Re: BFD stability follow-up from IETF-91

Marc Binderberger <marc@sniff.de> Mon, 01 December 2014 08:51 UTC

Return-Path: <marc@sniff.de>
X-Original-To: rtg-bfd@ietfa.amsl.com
Delivered-To: rtg-bfd@ietfa.amsl.com
Received: from localhost (ietfa.amsl.com [127.0.0.1]) by ietfa.amsl.com (Postfix) with ESMTP id 4CB2C1A0120 for <rtg-bfd@ietfa.amsl.com>; Mon, 1 Dec 2014 00:51:42 -0800 (PST)
X-Virus-Scanned: amavisd-new at amsl.com
X-Spam-Flag: NO
X-Spam-Score: -1.56
X-Spam-Level:
X-Spam-Status: No, score=-1.56 tagged_above=-999 required=5 tests=[BAYES_00=-1.9, HELO_EQ_DE=0.35, T_RP_MATCHES_RCVD=-0.01] autolearn=no
Received: from mail.ietf.org ([4.31.198.44]) by localhost (ietfa.amsl.com [127.0.0.1]) (amavisd-new, port 10024) with ESMTP id hABenCiw_rNn for <rtg-bfd@ietfa.amsl.com>; Mon, 1 Dec 2014 00:51:40 -0800 (PST)
Received: from door.sniff.de (door.sniff.de [IPv6:2001:6f8:94f:1::1]) by ietfa.amsl.com (Postfix) with ESMTP id 4217F1A044D for <rtg-bfd@ietf.org>; Mon, 1 Dec 2014 00:51:40 -0800 (PST)
Received: from [IPv6:::1] (localhost.sniff.de [127.0.0.1]) by door.sniff.de (Postfix) with ESMTP id 18F9B2AA0F; Mon, 1 Dec 2014 08:51:37 +0000 (GMT)
Date: Mon, 01 Dec 2014 00:54:54 -0800
From: Marc Binderberger <marc@sniff.de>
To: Manav Bhatia <manavbhatia@gmail.com>
Message-ID: <20141201005454102977.238caa76@sniff.de>
In-Reply-To: <CAG1kdojJfGqDUW2_CshM58v7+sF2H-vaCN1j-9EMYH0yRG5=UQ@mail.gmail.com>
References: <20141126001931.GJ20330@pfrc> <CAG1kdoghcA=xSaXmkr68qduH2t8oC=-ZazoQztj8JK12SazKsw@mail.gmail.com> <20141126005023981392.0c488535@sniff.de> <CAG1kdojJfGqDUW2_CshM58v7+sF2H-vaCN1j-9EMYH0yRG5=UQ@mail.gmail.com>
Subject: Re: BFD stability follow-up from IETF-91
MIME-Version: 1.0
Content-Type: text/plain; charset="us-ascii"
Content-Transfer-Encoding: 7bit
X-Mailer: GyazMail version 1.5.15
Archived-At: http://mailarchive.ietf.org/arch/msg/rtg-bfd/54q6TJehmMmYVyR0yaaexXtuwlM
Cc: "rtg-bfd@ietf.org" <rtg-bfd@ietf.org>
X-BeenThere: rtg-bfd@ietf.org
X-Mailman-Version: 2.1.15
Precedence: list
List-Id: "RTG Area: Bidirectional Forwarding Detection DT" <rtg-bfd.ietf.org>
List-Unsubscribe: <https://www.ietf.org/mailman/options/rtg-bfd>, <mailto:rtg-bfd-request@ietf.org?subject=unsubscribe>
List-Archive: <http://www.ietf.org/mail-archive/web/rtg-bfd/>
List-Post: <mailto:rtg-bfd@ietf.org>
List-Help: <mailto:rtg-bfd-request@ietf.org?subject=help>
List-Subscribe: <https://www.ietf.org/mailman/listinfo/rtg-bfd>, <mailto:rtg-bfd-request@ietf.org?subject=subscribe>
X-List-Received-Date: Mon, 01 Dec 2014 08:51:42 -0000

Hello Manav!

quite some emails about this topic :-) Let me nevertheless reply to this one:

> Now given just the sequence numbers its almost impossible for A to
> know whether the issue was at the RX or the TX side.

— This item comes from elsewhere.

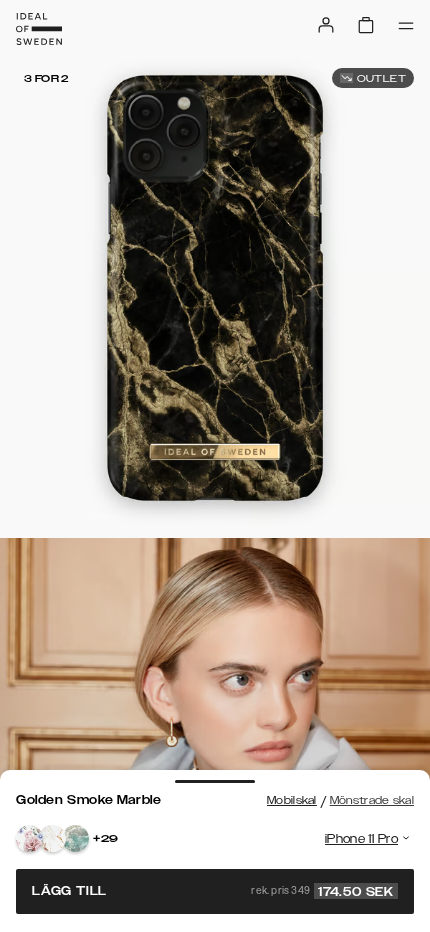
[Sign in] (326, 25)
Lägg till (213, 891)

... or in between (the link/Internet).

For the Rx side: you timestamp the packets when the hardware receives them. 
This stamp could be in some additional "pak header", something that 
implementations probably have (but yes, it's an implementation detail for me, 
not an aspect of the BFD packet).

Then you timestamp the packet whenever you receive it in your software path, 
assuming the BFD implementation is in software. You may even have additional 
time stamps while the packet proceeds through the various functions.

You have a rotating buffer for these information and save the last N packet 
informations of the session when it goes down. Plus unexpected packets like 
the delayed "Up" packets while you are already in Down.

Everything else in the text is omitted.